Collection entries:
┌──

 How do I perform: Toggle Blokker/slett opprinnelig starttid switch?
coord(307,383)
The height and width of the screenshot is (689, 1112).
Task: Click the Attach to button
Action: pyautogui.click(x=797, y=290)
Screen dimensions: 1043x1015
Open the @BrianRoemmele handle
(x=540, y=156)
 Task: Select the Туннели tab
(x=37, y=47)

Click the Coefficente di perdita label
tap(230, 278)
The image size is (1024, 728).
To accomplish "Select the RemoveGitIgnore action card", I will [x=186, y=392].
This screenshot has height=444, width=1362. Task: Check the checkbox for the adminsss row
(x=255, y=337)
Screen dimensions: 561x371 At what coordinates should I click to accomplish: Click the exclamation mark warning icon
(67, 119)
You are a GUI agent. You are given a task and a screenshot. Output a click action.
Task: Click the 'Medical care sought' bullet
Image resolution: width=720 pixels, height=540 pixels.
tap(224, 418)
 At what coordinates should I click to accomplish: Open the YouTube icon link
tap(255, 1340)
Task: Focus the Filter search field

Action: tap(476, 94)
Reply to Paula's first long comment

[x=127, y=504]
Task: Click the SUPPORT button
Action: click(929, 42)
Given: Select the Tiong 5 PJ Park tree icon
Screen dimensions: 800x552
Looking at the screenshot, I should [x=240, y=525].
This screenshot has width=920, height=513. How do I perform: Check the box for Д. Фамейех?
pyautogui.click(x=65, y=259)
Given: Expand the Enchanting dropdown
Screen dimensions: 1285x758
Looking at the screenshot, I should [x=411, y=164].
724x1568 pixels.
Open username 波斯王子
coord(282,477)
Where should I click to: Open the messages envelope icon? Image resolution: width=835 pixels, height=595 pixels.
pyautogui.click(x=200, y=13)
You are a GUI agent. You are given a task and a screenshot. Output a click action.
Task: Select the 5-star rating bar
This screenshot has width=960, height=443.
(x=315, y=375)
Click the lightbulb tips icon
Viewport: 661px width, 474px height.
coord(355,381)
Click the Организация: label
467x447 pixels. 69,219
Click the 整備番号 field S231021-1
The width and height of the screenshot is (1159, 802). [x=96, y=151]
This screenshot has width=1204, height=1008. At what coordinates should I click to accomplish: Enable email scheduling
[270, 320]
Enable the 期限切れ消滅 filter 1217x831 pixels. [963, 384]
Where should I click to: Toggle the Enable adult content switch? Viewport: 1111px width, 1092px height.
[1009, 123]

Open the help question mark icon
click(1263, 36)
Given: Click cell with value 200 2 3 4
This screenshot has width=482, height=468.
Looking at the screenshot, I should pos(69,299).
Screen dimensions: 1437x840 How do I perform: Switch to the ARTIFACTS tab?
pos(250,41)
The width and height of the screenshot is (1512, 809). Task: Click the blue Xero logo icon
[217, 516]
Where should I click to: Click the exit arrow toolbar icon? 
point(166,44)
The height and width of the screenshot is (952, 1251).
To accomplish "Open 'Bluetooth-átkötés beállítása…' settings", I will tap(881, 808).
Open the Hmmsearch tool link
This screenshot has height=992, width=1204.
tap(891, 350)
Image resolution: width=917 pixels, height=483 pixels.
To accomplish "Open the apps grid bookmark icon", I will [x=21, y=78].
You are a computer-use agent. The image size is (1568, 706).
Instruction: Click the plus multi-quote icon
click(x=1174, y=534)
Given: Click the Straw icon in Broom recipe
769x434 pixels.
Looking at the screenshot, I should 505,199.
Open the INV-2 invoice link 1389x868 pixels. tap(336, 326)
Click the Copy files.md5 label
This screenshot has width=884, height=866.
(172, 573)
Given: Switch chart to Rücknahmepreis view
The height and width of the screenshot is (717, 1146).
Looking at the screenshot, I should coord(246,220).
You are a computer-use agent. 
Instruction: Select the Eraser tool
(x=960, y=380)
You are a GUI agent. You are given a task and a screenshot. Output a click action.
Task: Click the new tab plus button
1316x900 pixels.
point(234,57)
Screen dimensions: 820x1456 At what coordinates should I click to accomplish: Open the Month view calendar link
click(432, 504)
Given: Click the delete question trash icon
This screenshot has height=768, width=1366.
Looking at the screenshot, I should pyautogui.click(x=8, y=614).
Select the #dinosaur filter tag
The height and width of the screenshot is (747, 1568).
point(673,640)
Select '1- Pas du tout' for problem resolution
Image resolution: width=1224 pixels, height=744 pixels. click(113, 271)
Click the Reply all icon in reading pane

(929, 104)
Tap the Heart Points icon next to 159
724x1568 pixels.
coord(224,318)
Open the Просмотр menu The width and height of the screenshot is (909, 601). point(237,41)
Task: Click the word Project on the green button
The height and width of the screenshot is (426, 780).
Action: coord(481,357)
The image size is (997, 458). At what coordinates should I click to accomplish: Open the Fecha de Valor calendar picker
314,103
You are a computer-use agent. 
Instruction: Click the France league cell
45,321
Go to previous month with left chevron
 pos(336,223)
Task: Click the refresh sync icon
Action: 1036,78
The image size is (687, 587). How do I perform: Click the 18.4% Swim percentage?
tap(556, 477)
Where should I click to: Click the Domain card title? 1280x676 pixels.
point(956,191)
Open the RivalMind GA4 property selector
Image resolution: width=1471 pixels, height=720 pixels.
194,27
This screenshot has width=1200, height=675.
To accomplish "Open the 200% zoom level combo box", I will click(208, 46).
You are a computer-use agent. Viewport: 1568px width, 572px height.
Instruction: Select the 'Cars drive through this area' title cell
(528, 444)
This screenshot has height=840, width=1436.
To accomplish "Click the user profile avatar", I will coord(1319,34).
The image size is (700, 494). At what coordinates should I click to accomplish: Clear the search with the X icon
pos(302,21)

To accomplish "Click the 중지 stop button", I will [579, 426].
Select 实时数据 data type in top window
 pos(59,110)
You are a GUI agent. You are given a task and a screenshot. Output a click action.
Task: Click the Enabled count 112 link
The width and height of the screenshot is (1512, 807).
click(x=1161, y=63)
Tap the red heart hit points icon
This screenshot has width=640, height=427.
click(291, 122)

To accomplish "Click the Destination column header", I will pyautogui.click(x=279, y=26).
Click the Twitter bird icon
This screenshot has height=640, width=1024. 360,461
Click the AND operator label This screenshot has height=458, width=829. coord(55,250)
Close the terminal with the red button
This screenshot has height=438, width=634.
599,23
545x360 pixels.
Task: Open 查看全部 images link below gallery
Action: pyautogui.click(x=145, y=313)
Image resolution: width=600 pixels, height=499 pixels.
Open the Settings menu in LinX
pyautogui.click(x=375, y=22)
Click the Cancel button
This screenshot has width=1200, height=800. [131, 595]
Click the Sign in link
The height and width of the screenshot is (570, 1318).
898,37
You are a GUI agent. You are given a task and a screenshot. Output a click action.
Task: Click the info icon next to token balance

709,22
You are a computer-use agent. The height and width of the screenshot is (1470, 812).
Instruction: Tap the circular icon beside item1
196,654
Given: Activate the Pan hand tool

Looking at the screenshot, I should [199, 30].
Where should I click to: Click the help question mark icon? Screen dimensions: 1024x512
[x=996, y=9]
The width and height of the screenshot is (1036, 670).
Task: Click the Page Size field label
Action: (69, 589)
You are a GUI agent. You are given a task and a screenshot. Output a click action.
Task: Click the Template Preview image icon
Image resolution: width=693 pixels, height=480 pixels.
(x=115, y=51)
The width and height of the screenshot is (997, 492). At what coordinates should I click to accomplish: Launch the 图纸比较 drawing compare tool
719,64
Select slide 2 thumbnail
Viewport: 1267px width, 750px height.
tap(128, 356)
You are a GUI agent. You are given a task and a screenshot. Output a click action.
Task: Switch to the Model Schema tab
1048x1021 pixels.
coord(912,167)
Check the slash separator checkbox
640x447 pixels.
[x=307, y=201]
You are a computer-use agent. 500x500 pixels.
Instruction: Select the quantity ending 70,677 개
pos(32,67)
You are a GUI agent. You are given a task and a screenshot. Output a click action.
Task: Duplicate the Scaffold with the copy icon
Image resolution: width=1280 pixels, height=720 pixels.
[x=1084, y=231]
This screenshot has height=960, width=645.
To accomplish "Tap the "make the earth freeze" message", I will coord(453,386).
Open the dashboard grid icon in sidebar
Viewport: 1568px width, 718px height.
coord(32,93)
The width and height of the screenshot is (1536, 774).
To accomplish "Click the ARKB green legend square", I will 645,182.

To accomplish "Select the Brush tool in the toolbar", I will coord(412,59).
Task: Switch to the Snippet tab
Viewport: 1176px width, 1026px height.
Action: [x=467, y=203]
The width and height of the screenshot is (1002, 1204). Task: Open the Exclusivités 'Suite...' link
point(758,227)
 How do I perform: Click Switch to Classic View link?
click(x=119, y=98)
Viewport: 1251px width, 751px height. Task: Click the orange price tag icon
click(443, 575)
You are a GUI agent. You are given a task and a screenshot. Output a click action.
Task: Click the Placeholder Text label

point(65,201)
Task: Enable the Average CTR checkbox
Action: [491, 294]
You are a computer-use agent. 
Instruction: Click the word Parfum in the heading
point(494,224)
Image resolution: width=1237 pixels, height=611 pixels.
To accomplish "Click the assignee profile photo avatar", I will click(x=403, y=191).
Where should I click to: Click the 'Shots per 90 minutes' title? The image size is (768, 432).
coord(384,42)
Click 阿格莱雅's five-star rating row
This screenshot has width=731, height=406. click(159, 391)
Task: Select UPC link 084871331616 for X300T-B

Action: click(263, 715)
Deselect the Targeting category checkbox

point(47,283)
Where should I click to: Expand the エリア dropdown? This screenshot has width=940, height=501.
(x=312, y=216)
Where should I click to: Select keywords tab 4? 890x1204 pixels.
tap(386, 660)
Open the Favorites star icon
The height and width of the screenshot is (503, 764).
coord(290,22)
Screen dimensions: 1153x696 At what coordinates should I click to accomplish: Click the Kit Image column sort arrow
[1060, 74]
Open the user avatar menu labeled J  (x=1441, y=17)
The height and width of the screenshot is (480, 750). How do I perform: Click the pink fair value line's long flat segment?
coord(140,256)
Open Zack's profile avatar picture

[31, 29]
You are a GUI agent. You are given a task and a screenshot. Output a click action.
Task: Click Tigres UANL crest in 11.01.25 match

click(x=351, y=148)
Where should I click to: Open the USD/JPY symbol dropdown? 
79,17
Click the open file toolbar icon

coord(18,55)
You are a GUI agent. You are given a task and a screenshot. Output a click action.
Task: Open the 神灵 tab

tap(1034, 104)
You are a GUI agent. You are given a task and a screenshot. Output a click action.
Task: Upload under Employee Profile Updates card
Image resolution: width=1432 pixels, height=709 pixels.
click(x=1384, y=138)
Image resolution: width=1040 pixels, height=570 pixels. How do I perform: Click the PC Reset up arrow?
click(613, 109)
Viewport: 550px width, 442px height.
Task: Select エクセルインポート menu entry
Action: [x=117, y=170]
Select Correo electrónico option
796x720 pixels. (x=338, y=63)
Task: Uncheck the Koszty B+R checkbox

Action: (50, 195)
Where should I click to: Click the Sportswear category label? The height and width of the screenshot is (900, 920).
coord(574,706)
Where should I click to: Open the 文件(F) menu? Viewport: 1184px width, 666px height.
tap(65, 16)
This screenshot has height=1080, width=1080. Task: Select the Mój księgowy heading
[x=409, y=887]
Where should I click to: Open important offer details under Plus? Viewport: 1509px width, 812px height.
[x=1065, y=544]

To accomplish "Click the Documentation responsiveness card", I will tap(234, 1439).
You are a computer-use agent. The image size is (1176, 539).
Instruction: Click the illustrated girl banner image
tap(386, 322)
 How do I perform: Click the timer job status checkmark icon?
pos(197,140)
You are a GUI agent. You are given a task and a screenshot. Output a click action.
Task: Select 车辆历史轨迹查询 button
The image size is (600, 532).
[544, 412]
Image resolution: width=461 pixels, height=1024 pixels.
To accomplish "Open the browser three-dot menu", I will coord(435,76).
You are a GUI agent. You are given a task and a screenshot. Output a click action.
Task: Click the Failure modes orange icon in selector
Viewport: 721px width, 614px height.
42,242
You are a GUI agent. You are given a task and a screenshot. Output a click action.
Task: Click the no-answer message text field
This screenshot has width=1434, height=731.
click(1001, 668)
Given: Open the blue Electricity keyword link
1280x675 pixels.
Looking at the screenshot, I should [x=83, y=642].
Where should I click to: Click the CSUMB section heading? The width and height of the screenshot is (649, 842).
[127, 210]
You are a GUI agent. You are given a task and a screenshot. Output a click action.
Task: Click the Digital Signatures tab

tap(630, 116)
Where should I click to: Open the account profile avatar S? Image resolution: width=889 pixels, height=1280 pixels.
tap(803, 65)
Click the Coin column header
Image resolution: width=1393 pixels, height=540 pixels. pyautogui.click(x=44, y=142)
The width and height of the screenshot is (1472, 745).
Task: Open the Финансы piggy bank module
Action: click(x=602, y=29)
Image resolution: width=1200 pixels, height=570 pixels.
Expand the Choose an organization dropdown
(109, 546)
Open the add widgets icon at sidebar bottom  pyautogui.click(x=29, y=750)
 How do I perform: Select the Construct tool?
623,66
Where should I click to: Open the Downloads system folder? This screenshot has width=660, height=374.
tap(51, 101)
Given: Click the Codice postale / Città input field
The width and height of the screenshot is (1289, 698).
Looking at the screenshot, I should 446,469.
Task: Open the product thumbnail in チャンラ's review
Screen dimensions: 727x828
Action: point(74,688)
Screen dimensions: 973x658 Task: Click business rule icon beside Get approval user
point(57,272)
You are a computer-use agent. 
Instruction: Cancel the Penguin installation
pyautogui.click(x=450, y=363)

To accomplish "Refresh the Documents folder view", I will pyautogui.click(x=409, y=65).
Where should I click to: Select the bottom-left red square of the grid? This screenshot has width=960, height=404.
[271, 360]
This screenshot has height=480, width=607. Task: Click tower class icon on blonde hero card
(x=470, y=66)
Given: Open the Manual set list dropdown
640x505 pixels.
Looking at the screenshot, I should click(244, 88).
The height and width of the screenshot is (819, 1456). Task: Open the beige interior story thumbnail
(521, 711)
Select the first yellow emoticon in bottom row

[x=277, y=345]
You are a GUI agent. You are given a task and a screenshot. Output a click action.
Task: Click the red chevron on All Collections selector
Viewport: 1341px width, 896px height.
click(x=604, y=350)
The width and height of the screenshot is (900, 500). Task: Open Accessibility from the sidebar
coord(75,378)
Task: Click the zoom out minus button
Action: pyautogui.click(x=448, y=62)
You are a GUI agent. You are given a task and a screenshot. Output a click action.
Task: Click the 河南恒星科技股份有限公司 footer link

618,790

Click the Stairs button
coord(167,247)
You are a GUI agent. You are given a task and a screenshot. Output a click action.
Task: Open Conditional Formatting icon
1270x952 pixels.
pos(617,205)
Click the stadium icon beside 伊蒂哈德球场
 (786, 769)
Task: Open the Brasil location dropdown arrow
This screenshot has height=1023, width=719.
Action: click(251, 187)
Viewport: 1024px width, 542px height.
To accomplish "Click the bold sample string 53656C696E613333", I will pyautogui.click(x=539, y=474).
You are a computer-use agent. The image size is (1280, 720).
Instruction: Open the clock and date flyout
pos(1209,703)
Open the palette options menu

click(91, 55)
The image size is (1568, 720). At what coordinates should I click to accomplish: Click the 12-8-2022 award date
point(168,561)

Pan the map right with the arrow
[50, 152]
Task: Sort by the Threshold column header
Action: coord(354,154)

└──

Exercise directions.
Your answer should be each line from the entries that includes the string "green".

Output of the task.
Task: Click the word Project on the green button
To accomplish "Click the ARKB green legend square", I will 645,182.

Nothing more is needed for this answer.